GOAL OF THE EXERCISE: Extract every line of the records that contains the string "icon", treating uppercase and lowercase letters as distinct.

══ RECORDS PROVIDED ══

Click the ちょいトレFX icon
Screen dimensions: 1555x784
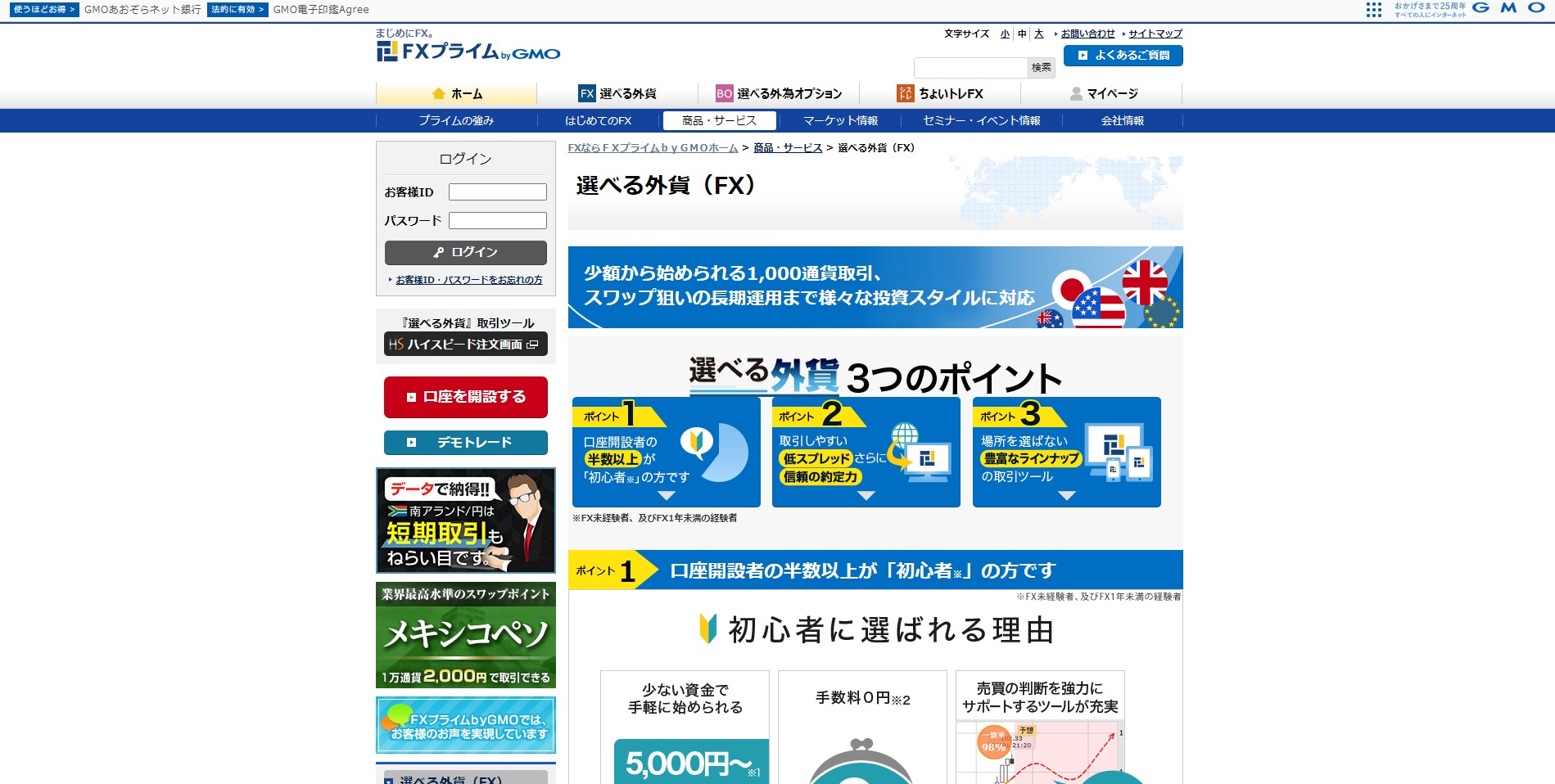click(x=905, y=93)
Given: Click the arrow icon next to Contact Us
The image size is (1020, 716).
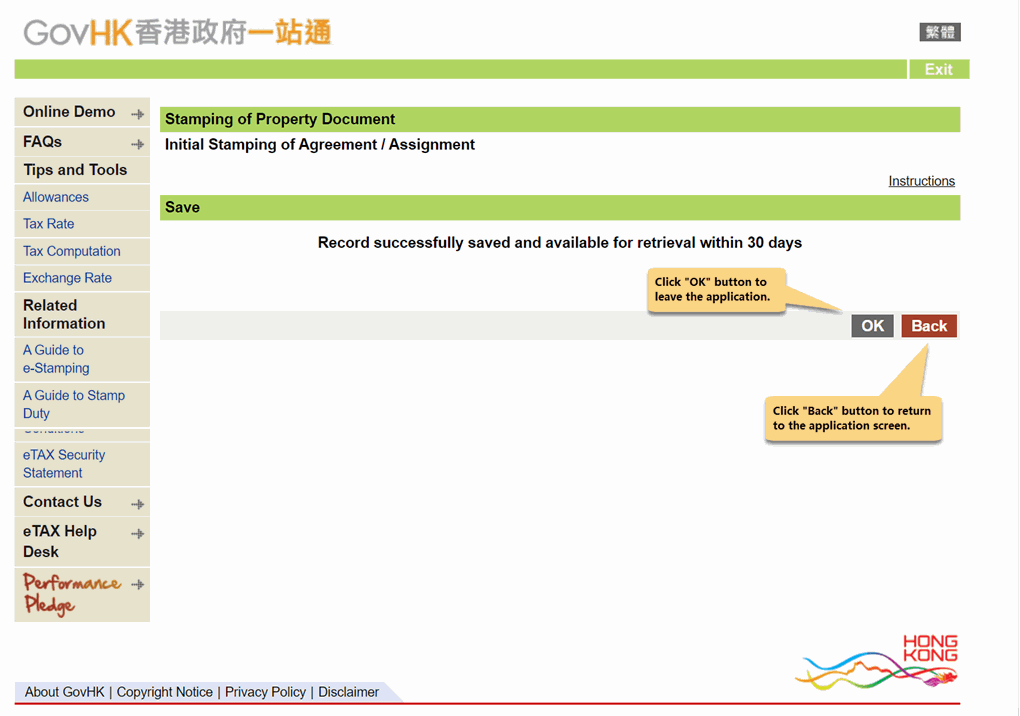Looking at the screenshot, I should pos(139,502).
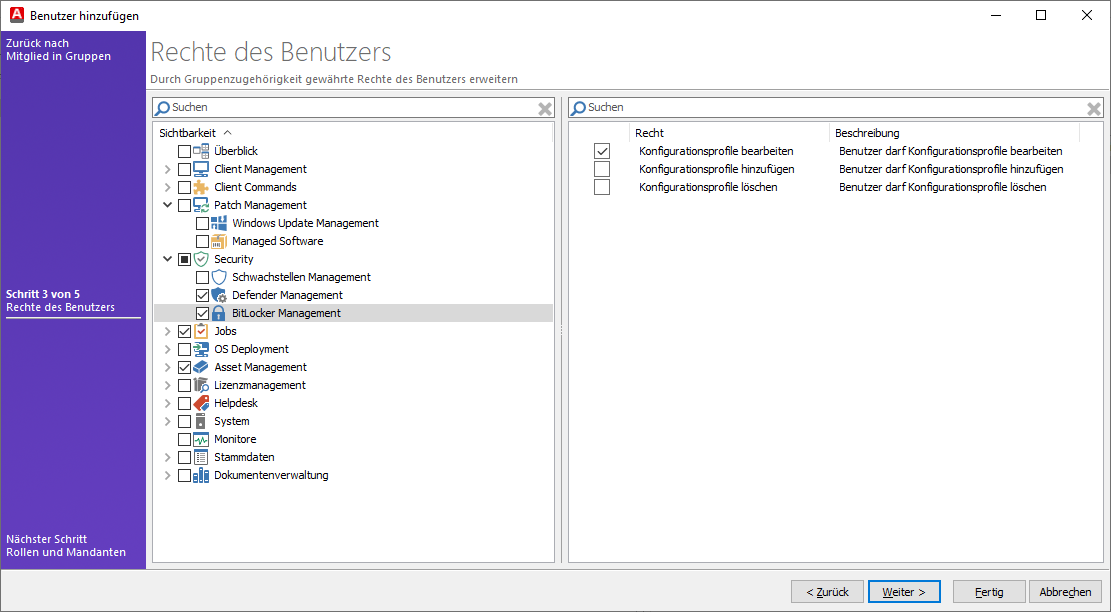Toggle the Jobs checkbox
The image size is (1111, 612).
coord(184,330)
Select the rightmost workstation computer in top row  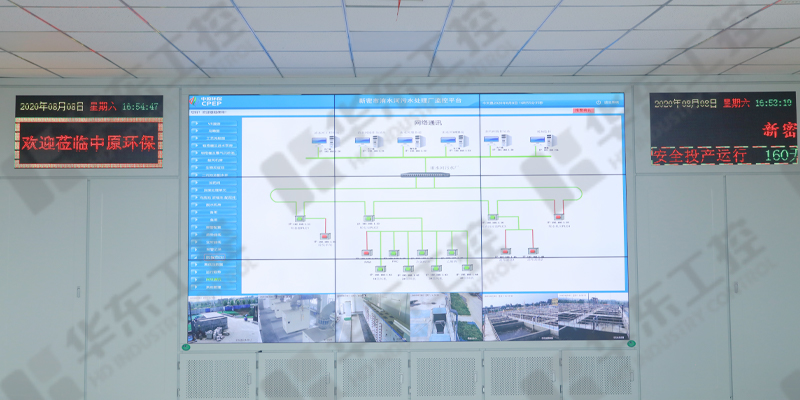point(540,141)
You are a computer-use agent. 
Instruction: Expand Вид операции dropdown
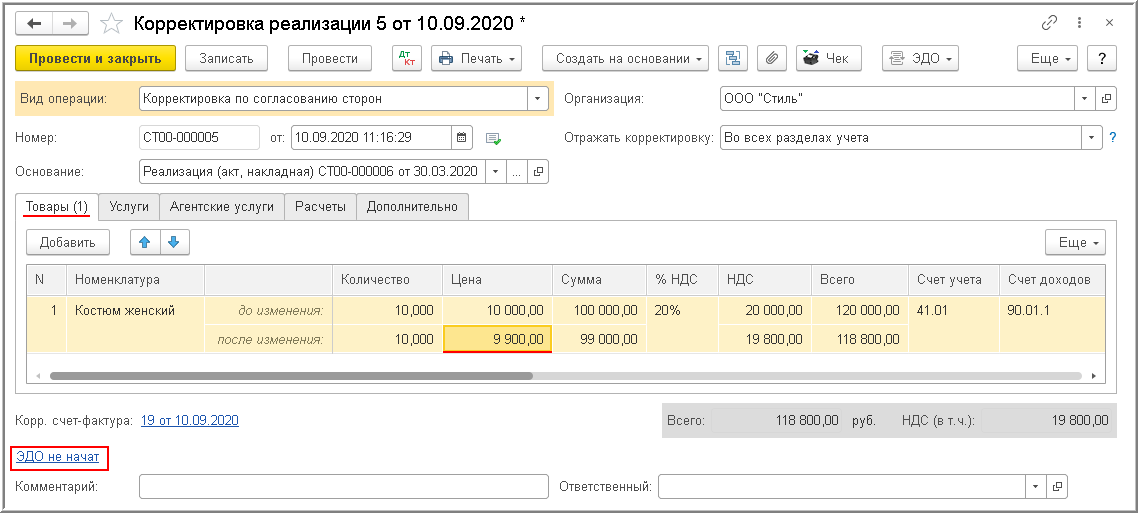coord(538,99)
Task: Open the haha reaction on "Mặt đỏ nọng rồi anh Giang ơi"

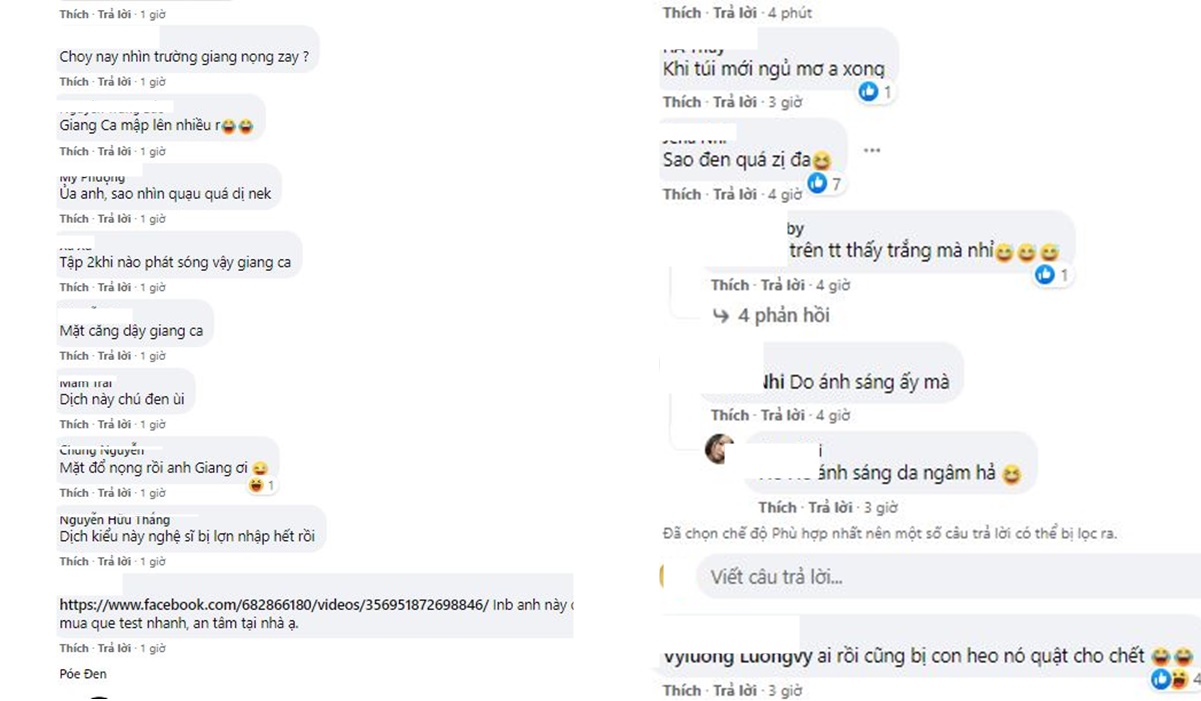Action: pyautogui.click(x=262, y=485)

═══

REPLY:
Click the ちょいトレFX icon
Given: Click the arrow icon next to Contact Us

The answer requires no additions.